Exercise goal -
Copy each line below without leaving any out.

Dataset entries -
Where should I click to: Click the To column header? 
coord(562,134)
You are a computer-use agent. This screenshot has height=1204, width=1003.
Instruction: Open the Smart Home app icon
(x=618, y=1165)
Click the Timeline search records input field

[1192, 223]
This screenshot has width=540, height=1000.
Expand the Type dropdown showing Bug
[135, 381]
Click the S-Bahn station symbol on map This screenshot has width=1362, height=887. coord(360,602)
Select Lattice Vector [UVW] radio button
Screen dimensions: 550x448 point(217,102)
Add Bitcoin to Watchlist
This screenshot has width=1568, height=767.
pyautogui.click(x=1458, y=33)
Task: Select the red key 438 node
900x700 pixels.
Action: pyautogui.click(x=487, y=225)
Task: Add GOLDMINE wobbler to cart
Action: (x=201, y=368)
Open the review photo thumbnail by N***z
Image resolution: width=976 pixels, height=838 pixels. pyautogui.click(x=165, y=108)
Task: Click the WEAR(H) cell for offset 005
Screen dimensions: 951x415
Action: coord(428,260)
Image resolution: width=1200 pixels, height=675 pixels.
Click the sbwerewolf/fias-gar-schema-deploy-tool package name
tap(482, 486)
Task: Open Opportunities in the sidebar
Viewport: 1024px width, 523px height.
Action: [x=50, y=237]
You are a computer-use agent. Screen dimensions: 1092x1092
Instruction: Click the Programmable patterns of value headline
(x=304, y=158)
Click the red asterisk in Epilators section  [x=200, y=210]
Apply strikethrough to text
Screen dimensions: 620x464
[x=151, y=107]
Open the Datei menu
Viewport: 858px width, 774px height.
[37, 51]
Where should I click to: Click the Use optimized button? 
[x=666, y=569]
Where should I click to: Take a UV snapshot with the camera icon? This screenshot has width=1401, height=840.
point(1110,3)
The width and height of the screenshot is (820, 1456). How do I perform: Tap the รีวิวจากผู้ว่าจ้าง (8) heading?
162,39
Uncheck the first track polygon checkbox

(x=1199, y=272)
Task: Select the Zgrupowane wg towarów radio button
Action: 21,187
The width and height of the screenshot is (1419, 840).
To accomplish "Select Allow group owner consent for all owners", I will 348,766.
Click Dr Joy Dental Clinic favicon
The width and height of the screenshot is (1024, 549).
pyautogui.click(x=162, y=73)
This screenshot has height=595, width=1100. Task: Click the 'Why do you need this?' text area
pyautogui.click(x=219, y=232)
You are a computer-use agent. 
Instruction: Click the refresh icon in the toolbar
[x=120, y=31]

Answer below -
Where should I click to: Click the To column header? 
coord(562,134)
You are a computer-use agent. This screenshot has height=1204, width=1003.
Instruction: Open the Smart Home app icon
(x=618, y=1165)
Click the Timeline search records input field

[1192, 223]
This screenshot has width=540, height=1000.
Expand the Type dropdown showing Bug
[135, 381]
Click the S-Bahn station symbol on map This screenshot has width=1362, height=887. coord(360,602)
Select Lattice Vector [UVW] radio button
Screen dimensions: 550x448 point(217,102)
Add Bitcoin to Watchlist
This screenshot has width=1568, height=767.
pyautogui.click(x=1458, y=33)
Task: Select the red key 438 node
900x700 pixels.
Action: pyautogui.click(x=487, y=225)
Task: Add GOLDMINE wobbler to cart
Action: (x=201, y=368)
Open the review photo thumbnail by N***z
Image resolution: width=976 pixels, height=838 pixels. pyautogui.click(x=165, y=108)
Task: Click the WEAR(H) cell for offset 005
Screen dimensions: 951x415
Action: coord(428,260)
Image resolution: width=1200 pixels, height=675 pixels.
Click the sbwerewolf/fias-gar-schema-deploy-tool package name
tap(482, 486)
Task: Open Opportunities in the sidebar
Viewport: 1024px width, 523px height.
Action: [x=50, y=237]
You are a computer-use agent. Screen dimensions: 1092x1092
Instruction: Click the Programmable patterns of value headline
(x=304, y=158)
Click the red asterisk in Epilators section  [x=200, y=210]
Apply strikethrough to text
Screen dimensions: 620x464
[x=151, y=107]
Open the Datei menu
Viewport: 858px width, 774px height.
[37, 51]
Where should I click to: Click the Use optimized button? 
[x=666, y=569]
Where should I click to: Take a UV snapshot with the camera icon? This screenshot has width=1401, height=840.
point(1110,3)
The width and height of the screenshot is (820, 1456). How do I perform: Tap the รีวิวจากผู้ว่าจ้าง (8) heading?
162,39
Uncheck the first track polygon checkbox

(x=1199, y=272)
Task: Select the Zgrupowane wg towarów radio button
Action: 21,187
The width and height of the screenshot is (1419, 840).
To accomplish "Select Allow group owner consent for all owners", I will 348,766.
Click Dr Joy Dental Clinic favicon
The width and height of the screenshot is (1024, 549).
pyautogui.click(x=162, y=73)
This screenshot has height=595, width=1100. Task: Click the 'Why do you need this?' text area
pyautogui.click(x=219, y=232)
You are a computer-use agent. 
Instruction: Click the refresh icon in the toolbar
[x=120, y=31]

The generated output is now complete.